When was the last time your office was audited? Have you ever considered what Fraud is? How it affects the dental industry as a whole? Or perhaps you are part of the profession who feels that if you have not signed up with Medicare you will not be audited.
Did you know that the United States General Accounting Office reports that health care fraud adds at least 10 percent annually to the nation’s health care costs? 1 In an effort to curb fraud, they monitor all claim submissions received and rely on various tools to uncover questionable reporting, over-utilization and potential fraud schemes. Yes, potential fraud schemes.

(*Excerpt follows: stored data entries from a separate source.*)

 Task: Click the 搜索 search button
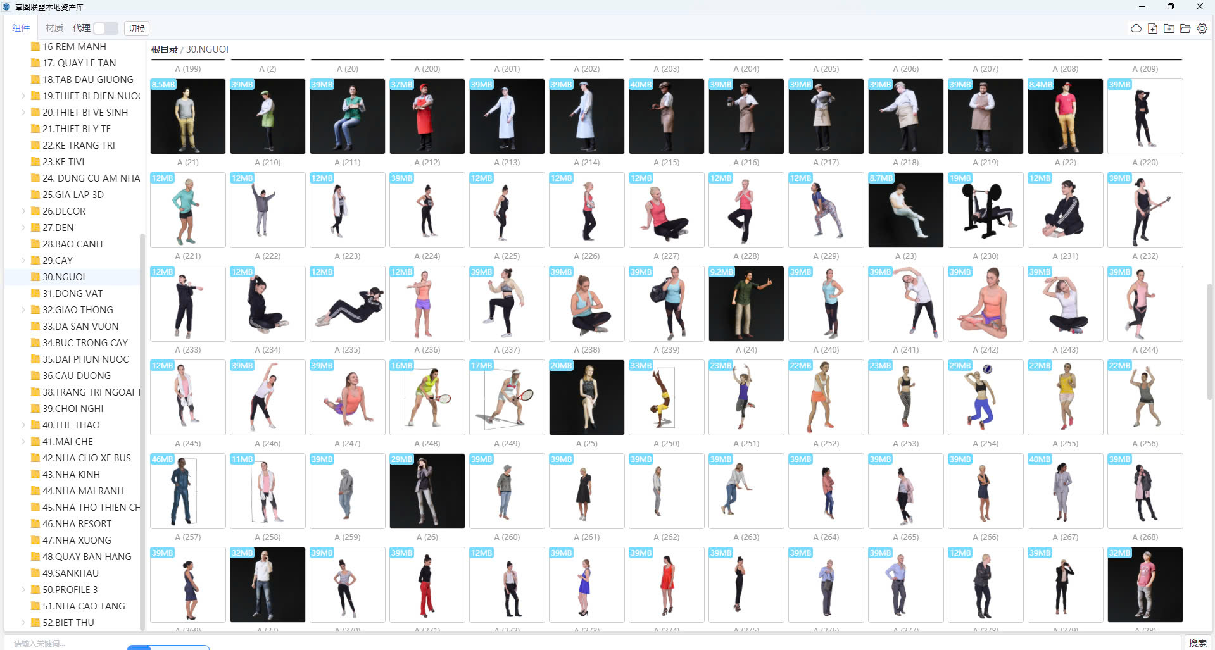(1197, 643)
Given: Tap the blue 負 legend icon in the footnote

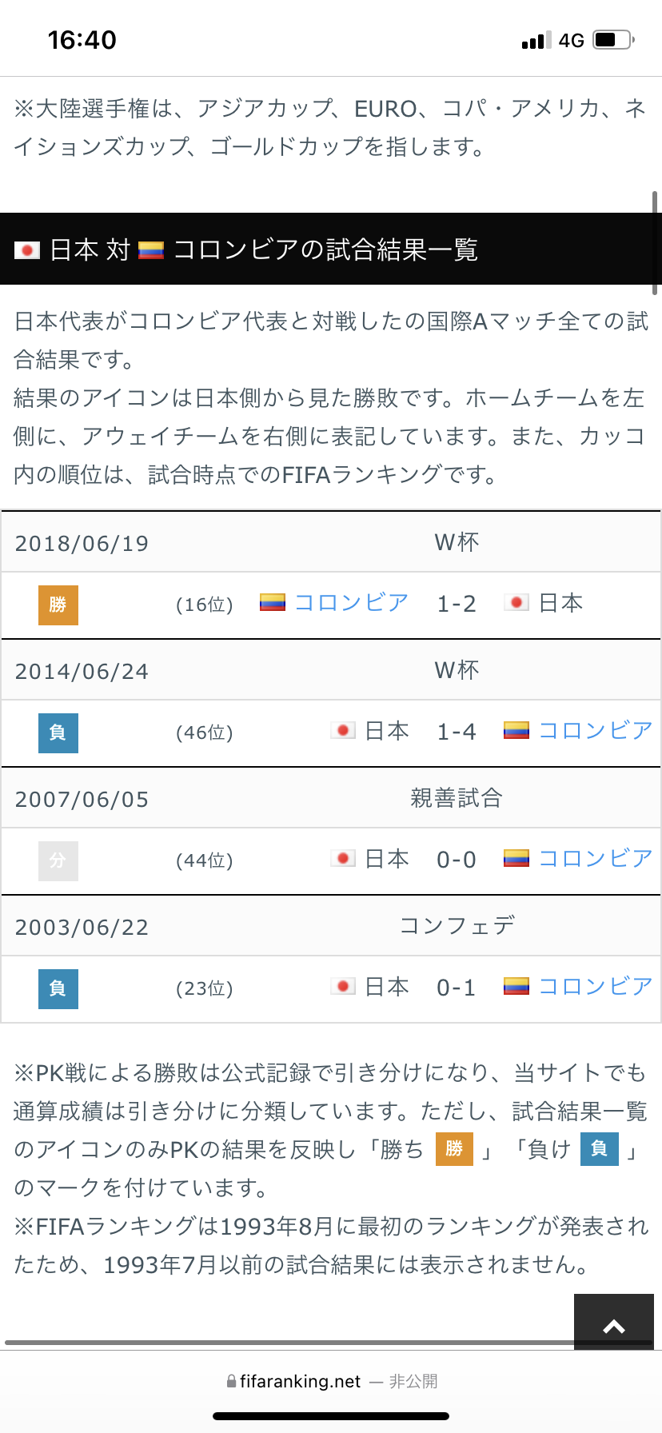Looking at the screenshot, I should [600, 1149].
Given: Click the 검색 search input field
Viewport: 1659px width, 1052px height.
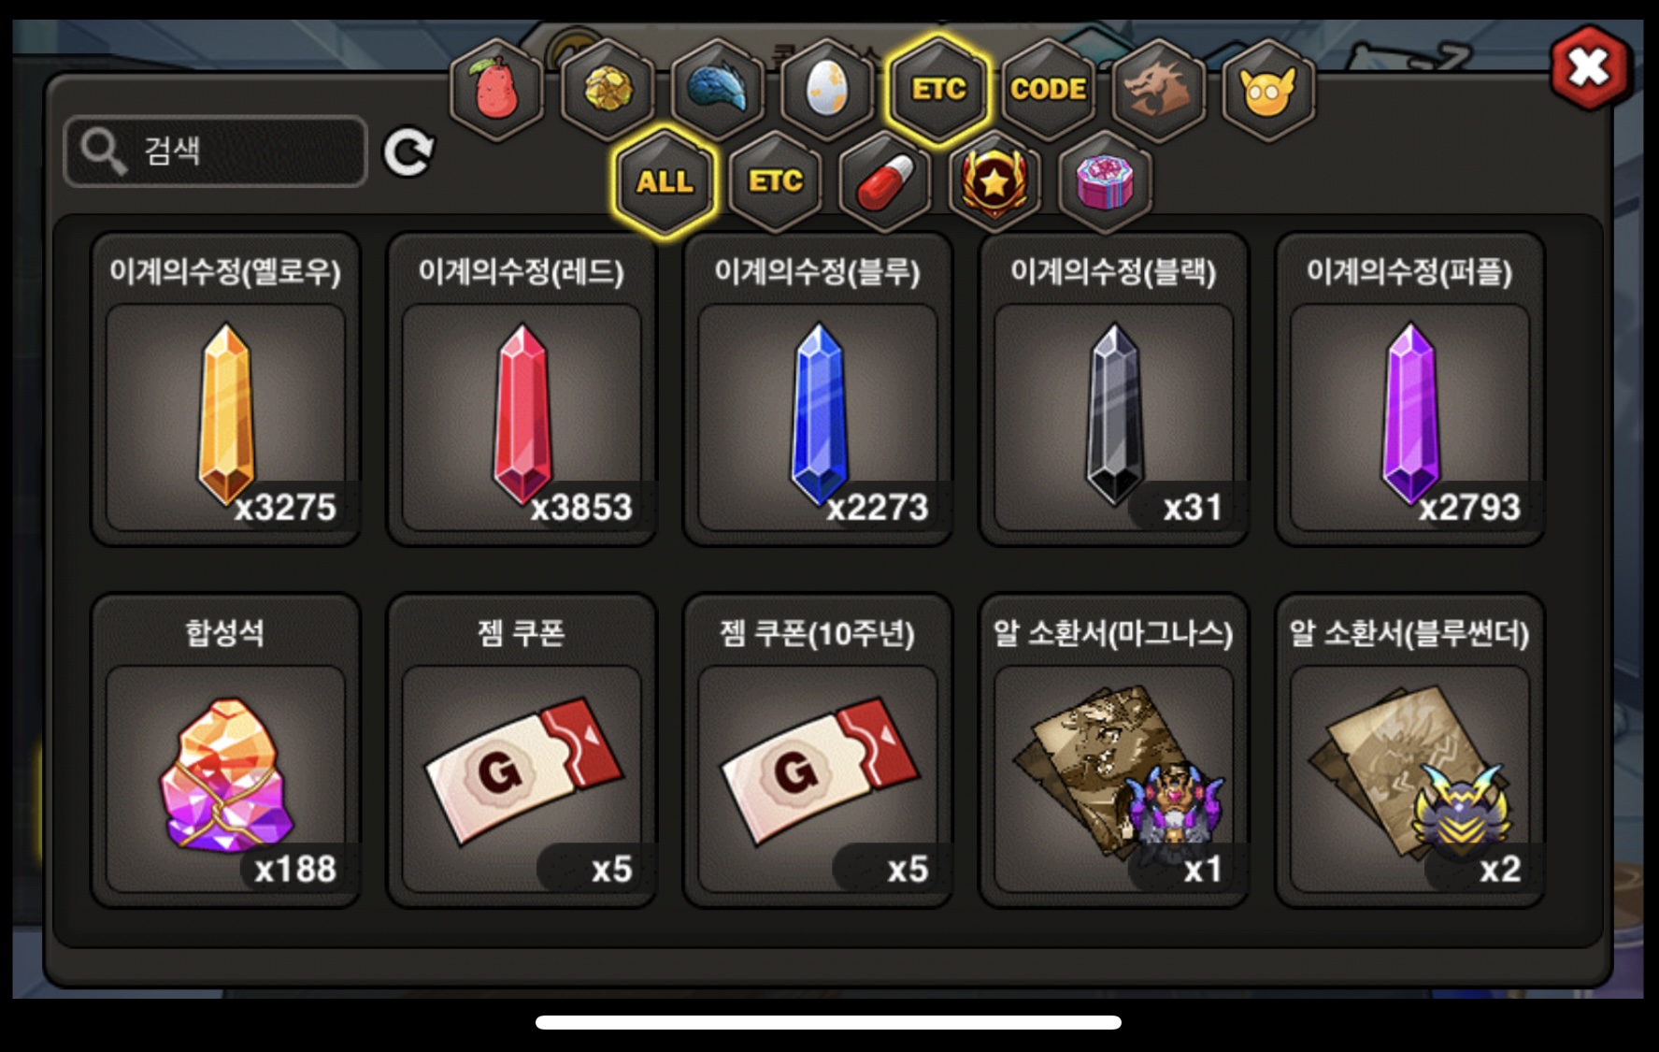Looking at the screenshot, I should click(x=215, y=151).
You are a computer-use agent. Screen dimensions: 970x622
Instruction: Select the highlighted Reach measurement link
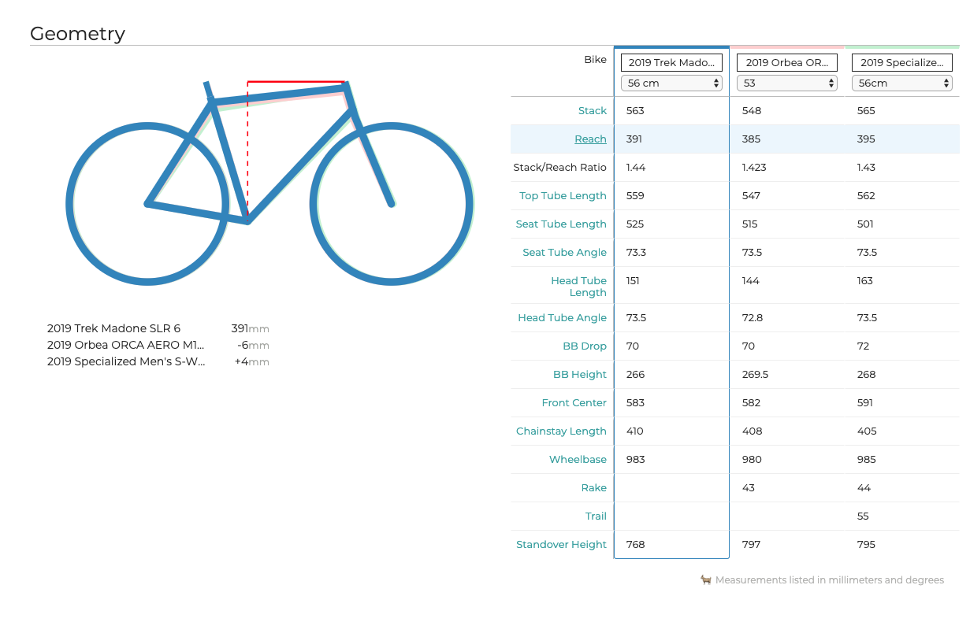click(590, 139)
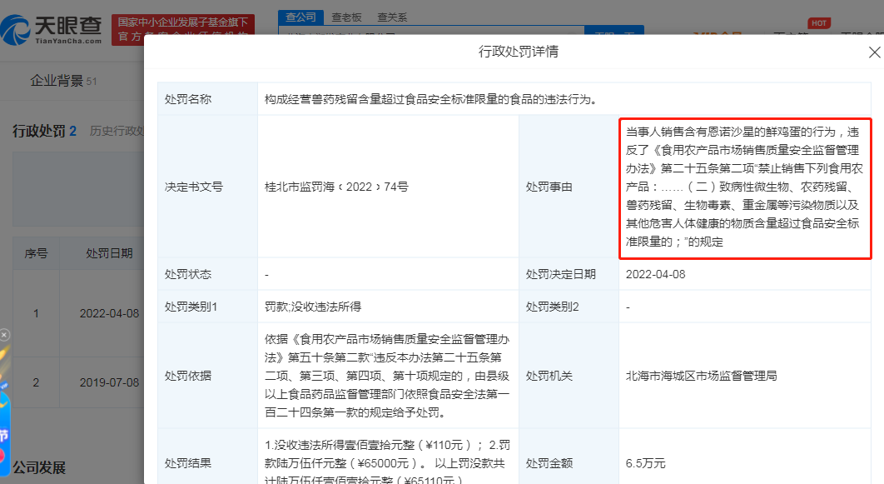Dismiss the floating promo with small X
Image resolution: width=884 pixels, height=484 pixels.
[x=4, y=335]
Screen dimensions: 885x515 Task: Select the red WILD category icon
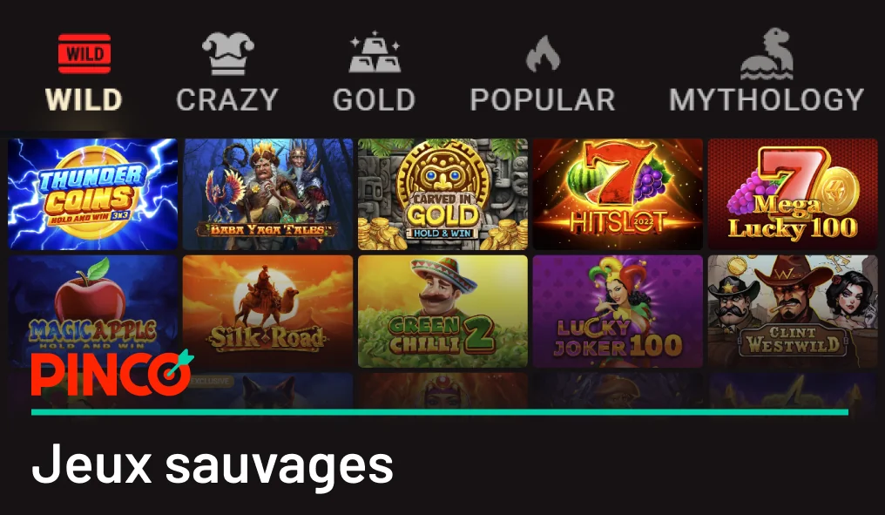[x=84, y=54]
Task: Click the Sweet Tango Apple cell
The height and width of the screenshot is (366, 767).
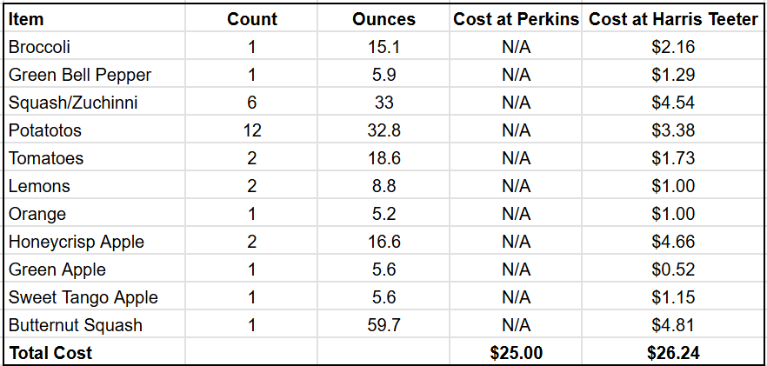Action: (83, 297)
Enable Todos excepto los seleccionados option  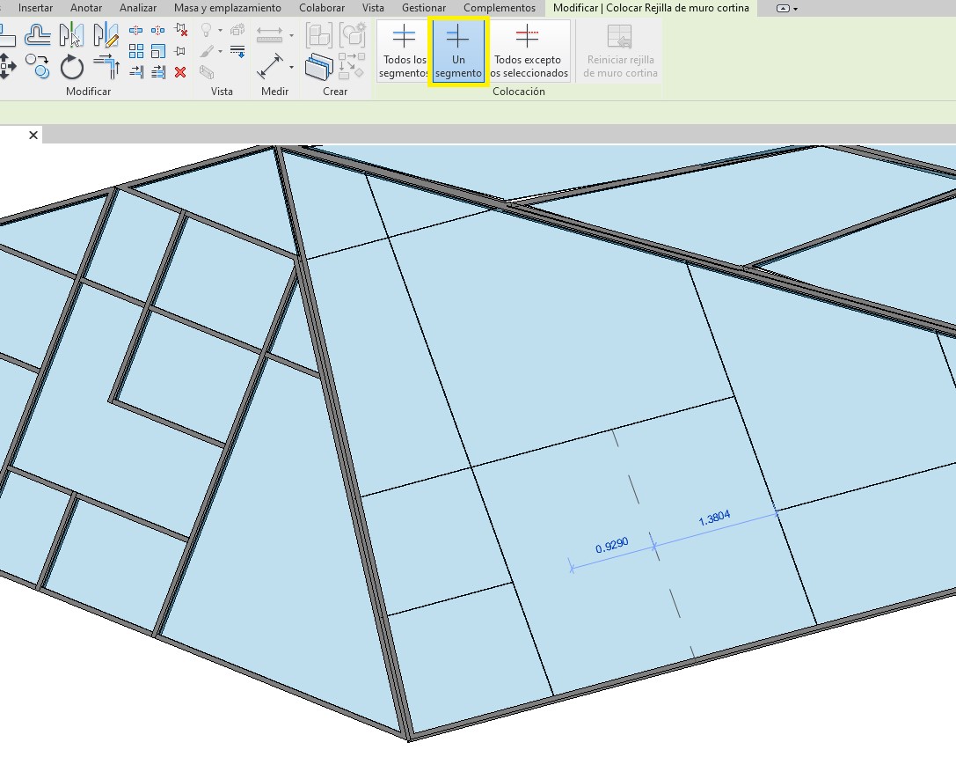[527, 52]
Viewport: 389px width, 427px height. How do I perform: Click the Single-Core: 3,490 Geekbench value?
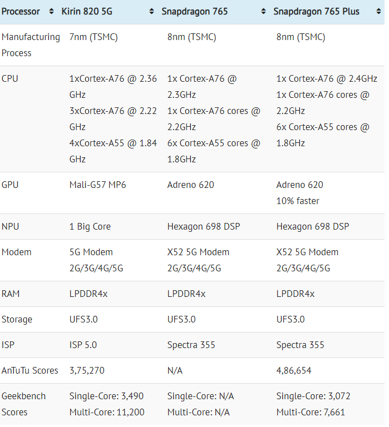(x=106, y=396)
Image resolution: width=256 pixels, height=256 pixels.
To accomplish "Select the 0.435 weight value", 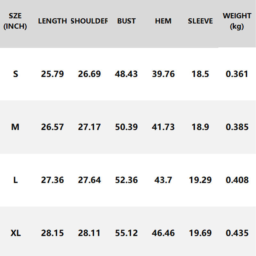I will pos(237,233).
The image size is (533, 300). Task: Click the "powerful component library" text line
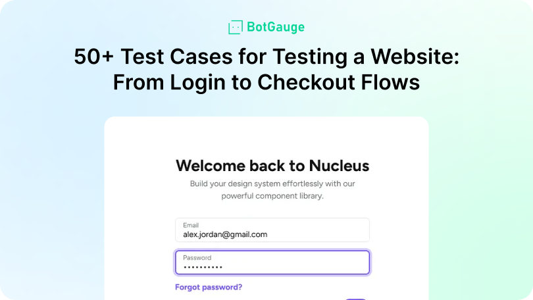[x=272, y=195]
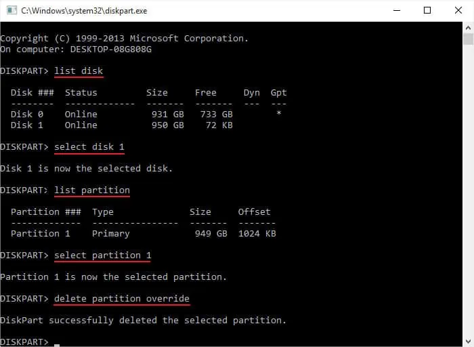Click the "Free" column header in disk list
Image resolution: width=474 pixels, height=347 pixels.
(x=206, y=92)
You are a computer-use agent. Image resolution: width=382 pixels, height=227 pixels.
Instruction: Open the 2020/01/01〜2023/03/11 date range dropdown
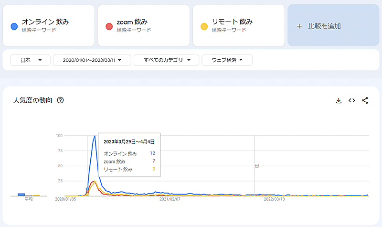[92, 60]
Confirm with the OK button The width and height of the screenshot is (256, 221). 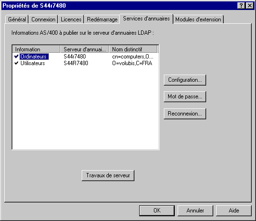click(157, 211)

Fraud not only drives up the cost of dental coverage for your patients, it can directly affect your practice. Understanding fraud can help you keep your practice safe. Let us take a moment and explore how we can help keep you and your practice safe and worry free from any potential of Fraud, using correct in-house auditing.
If I were to ask you about an abbreviation called an NPI, would you know what that means? When I teach at the dental school level, students must learn how to fill out a dental or medical claim form which has their NPI on it. That NPI is trackable to the doctor even if the payment went to the patient. After years of billing, I must turn down patients who write to me to bill for work their doctor did not, or did not know how to, correctly fill in their NPI. I wish I could help them, but I cannot fill out a form without their doctor’s NPI.
There is a lot that we must learn, and in-house auditing can help you learn a lot of the legal issues that surround your office. When you learn how to do auditing, including identification of incomplete or inadequate documentation/ paperwork, missed billing opportunities, issues that can result in recoupments (even criminal prosecution), and a host of other issues, this helps reduce and eliminate fraud. Understanding what the signs of fraud are can be the first step to change.
Fraud is not only what happens with insurance but also how the office is managed. Fraud comes in many forms and we will address what can happen when we are not the leaders of our own business. Let’s review the signs of fraud and how it can possibly appear in your office.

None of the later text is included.